*Work task:*
Search the material for the word "computer" and copy each line that holds it.

*Data supplied:*
^^^^^^^^

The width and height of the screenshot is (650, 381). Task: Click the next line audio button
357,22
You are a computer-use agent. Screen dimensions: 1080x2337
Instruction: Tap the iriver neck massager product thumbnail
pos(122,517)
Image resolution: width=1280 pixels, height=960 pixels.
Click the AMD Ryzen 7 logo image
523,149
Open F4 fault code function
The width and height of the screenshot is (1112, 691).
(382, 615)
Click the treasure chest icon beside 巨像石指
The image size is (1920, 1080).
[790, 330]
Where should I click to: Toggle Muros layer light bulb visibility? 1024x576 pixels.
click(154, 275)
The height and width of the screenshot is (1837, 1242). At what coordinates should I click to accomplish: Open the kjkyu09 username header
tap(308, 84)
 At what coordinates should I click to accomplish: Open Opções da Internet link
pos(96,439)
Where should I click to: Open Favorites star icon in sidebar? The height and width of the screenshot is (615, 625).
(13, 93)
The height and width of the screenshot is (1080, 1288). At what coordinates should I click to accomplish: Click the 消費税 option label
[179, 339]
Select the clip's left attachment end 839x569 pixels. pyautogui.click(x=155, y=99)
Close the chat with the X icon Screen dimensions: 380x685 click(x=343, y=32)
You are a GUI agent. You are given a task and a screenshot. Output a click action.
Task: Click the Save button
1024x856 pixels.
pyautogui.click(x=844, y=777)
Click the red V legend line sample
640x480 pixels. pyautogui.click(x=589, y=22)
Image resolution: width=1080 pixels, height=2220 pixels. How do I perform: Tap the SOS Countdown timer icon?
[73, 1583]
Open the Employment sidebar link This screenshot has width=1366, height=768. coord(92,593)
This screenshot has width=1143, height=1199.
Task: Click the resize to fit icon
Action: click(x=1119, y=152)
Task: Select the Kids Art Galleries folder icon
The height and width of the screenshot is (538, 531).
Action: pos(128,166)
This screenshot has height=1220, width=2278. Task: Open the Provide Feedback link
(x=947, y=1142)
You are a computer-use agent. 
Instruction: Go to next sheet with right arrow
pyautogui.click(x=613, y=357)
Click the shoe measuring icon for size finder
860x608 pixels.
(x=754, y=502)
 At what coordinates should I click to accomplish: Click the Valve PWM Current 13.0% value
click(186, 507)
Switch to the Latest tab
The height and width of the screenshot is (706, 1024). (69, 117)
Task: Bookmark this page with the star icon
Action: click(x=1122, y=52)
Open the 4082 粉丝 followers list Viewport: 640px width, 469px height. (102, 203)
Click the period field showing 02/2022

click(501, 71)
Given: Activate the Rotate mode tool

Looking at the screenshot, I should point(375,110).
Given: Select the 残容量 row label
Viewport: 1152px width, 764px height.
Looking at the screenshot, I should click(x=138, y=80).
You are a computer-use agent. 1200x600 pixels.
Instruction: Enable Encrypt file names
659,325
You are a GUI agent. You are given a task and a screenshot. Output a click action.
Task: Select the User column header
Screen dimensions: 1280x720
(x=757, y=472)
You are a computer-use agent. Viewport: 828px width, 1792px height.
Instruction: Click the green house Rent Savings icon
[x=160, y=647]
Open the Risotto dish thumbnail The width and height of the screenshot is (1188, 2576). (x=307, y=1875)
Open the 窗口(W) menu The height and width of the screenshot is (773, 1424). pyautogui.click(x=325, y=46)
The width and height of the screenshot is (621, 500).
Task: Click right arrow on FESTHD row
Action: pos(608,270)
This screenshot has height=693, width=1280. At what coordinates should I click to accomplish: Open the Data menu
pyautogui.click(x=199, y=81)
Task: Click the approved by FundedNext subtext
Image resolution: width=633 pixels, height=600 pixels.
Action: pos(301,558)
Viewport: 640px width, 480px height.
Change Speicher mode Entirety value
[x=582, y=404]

^^^^^^^^

*Result:*
You are a computer-use agent. Screen dimensions: 1080x2337
You are a computer-use agent. 
You are a computer-use agent. 1200x600 pixels.
You are a computer-use agent. Viewport: 828px width, 1792px height.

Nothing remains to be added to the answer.